AWS Startups Blog

Optimizing your costs for AWS services: Part 1

Since its inception in 2006, AWS has been committed to providing small businesses and developers the same world-class infrastructure and set of tools and services that amazon.com itself uses to handle its massive-scale retail operations. In part one of this series on costs, we highlight how you can optimize your budget by using AWS in highly cost-effective ways.

Over the years, we’ve seen plenty of new businesses start and succeed on AWS. For example, Airbnb, Pinterest, and Lyft started as small, innovative businesses, and scaled over time by using AWS resources on demand. AWS strives to provide as many services and tools as possible to help our customers succeed. Customer feedback drives 90-95% of our roadmap.

Stakes for startups are high, so to extend the runway startups must develop their products with minimal spending. At AWS, our economies of scale allow us to pass on the savings to our customers. As a result, we’ve had 59 price reductions since 2006. We now offer more than 90 services, and we work continually with our customers to better understand their workloads so we can recommend best practices and services.

Best practices in the selection and usage of computing services

Consider the following recommendations when assessing the computing services best suited to your needs.

AWS Lambda

AWS Lambda has proven to be a highly useful service for startups because it provides continuous scalability and requires zero administration.

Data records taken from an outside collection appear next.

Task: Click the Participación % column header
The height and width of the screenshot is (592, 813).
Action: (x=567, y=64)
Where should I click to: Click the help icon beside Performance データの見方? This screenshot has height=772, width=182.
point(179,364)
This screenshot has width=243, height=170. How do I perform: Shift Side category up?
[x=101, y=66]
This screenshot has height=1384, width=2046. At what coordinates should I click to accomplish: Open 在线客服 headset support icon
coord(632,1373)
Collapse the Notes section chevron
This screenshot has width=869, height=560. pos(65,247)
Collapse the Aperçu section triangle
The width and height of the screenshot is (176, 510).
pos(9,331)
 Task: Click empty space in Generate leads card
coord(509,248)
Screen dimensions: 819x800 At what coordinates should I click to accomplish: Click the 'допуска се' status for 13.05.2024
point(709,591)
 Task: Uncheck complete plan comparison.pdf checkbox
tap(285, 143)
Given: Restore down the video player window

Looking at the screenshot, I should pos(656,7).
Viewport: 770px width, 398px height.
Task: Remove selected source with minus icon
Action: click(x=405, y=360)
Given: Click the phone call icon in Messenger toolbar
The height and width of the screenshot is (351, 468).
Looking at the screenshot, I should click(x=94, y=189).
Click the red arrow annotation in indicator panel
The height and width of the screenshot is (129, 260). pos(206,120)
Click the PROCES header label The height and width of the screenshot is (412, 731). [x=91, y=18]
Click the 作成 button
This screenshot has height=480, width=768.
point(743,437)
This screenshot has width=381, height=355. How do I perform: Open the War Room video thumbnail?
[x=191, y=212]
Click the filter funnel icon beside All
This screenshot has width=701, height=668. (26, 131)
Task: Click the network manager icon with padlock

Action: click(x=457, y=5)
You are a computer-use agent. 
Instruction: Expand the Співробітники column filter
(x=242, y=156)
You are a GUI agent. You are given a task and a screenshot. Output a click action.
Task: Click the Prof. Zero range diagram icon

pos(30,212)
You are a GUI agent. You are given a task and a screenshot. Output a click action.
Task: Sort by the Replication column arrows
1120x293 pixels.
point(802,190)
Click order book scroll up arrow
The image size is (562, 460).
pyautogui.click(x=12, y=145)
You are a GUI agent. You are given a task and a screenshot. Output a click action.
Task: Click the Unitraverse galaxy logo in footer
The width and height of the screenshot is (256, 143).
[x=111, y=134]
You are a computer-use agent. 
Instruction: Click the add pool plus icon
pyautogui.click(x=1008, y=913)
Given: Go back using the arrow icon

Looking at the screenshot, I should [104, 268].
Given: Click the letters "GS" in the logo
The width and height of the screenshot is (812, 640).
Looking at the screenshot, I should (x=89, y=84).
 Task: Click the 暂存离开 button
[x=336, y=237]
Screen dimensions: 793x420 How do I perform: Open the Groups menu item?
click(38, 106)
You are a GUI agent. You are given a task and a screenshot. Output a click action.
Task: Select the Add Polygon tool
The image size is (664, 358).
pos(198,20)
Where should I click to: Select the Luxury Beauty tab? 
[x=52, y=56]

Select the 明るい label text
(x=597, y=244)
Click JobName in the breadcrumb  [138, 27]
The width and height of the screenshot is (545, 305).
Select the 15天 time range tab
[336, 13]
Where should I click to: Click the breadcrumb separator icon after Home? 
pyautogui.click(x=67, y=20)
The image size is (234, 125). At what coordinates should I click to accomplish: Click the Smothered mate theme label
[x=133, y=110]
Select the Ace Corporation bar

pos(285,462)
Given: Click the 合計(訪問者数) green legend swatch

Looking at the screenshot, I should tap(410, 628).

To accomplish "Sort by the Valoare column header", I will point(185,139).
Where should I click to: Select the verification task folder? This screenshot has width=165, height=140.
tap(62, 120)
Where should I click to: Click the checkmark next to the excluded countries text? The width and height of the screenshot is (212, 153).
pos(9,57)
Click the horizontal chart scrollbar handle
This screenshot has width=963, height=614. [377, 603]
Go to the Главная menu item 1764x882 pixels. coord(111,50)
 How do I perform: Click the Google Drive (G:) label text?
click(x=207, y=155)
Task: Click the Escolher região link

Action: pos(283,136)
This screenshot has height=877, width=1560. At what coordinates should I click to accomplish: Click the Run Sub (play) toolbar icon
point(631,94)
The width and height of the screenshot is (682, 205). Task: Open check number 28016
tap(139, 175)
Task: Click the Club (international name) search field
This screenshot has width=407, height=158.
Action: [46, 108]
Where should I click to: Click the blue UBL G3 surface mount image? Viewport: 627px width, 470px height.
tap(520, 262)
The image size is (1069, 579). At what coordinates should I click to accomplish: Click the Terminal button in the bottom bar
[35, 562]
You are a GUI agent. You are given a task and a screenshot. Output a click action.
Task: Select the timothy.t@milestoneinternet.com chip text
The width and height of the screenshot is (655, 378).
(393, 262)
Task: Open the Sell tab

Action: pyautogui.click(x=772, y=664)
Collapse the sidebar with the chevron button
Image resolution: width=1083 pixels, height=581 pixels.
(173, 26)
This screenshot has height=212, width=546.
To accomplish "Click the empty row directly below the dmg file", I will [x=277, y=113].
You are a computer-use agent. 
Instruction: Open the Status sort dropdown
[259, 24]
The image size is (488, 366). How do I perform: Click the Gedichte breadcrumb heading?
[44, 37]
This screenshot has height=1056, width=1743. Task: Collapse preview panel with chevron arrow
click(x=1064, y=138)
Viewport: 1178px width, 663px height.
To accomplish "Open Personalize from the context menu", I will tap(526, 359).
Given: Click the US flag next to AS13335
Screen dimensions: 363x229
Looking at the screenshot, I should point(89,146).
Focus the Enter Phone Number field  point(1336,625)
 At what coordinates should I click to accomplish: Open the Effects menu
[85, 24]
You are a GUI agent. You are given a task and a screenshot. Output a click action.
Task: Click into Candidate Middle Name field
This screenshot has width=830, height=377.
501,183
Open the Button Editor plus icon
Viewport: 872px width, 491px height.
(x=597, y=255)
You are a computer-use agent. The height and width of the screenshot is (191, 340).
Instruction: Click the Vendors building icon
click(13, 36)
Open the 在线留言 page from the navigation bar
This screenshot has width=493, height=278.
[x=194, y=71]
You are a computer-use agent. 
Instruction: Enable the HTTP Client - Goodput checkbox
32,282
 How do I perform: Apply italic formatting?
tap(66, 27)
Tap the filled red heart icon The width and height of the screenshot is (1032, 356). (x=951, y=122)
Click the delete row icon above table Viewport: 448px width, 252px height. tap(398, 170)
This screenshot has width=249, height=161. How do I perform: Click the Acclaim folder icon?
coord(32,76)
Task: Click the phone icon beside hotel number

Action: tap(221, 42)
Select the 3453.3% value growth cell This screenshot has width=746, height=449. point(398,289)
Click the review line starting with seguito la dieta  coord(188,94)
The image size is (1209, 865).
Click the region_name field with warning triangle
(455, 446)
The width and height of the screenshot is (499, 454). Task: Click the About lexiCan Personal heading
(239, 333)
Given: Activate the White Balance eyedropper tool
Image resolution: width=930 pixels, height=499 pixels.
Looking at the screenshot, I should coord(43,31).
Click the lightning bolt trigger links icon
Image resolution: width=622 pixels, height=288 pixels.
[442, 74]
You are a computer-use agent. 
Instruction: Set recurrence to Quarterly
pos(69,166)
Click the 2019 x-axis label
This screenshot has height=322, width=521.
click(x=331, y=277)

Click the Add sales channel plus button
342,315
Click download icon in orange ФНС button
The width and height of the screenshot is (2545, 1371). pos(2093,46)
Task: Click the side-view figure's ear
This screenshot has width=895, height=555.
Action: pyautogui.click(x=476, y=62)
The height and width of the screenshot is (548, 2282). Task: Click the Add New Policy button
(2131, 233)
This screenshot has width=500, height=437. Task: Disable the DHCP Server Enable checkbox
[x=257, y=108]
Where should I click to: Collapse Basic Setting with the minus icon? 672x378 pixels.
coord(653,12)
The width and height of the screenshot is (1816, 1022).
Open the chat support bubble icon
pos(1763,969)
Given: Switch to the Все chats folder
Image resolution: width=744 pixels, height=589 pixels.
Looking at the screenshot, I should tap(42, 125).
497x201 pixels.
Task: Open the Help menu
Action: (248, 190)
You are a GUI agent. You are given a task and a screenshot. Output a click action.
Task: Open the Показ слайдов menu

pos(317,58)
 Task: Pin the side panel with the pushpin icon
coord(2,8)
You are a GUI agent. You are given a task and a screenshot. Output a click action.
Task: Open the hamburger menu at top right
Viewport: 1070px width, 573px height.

There is no requirement to provision or manage servers. Customers are charged based only on the number of requests, the amount of time the code runs, and the memory allocated. With AWS Lambda, customers can run virtually any type of application or backend service.

For some early-stage startups, the AWS Free Tier often is sufficient enough to launch their initial minimum viable product (MVP).

We recommend AWS Lambda for the following:

Workload example
The free tier includes 1M free requests and 400,000 GB-seconds of compute time per month. Thereafter, AWS Lambda is billed at $0.20 per 1 million requests and $0.00001667 for every GB-second used.

For example, if you allocate 128 MB of memory to a Lambda function, execute it 20 million times in one month, and run it for 200ms each time, it would cost you $5.46 per month. For more information, see the detailed calculations on the AWS Lambda Pricing page.

Startups in early stages will not incur any charges if their requests and compute times don’t exceed free-tier usage.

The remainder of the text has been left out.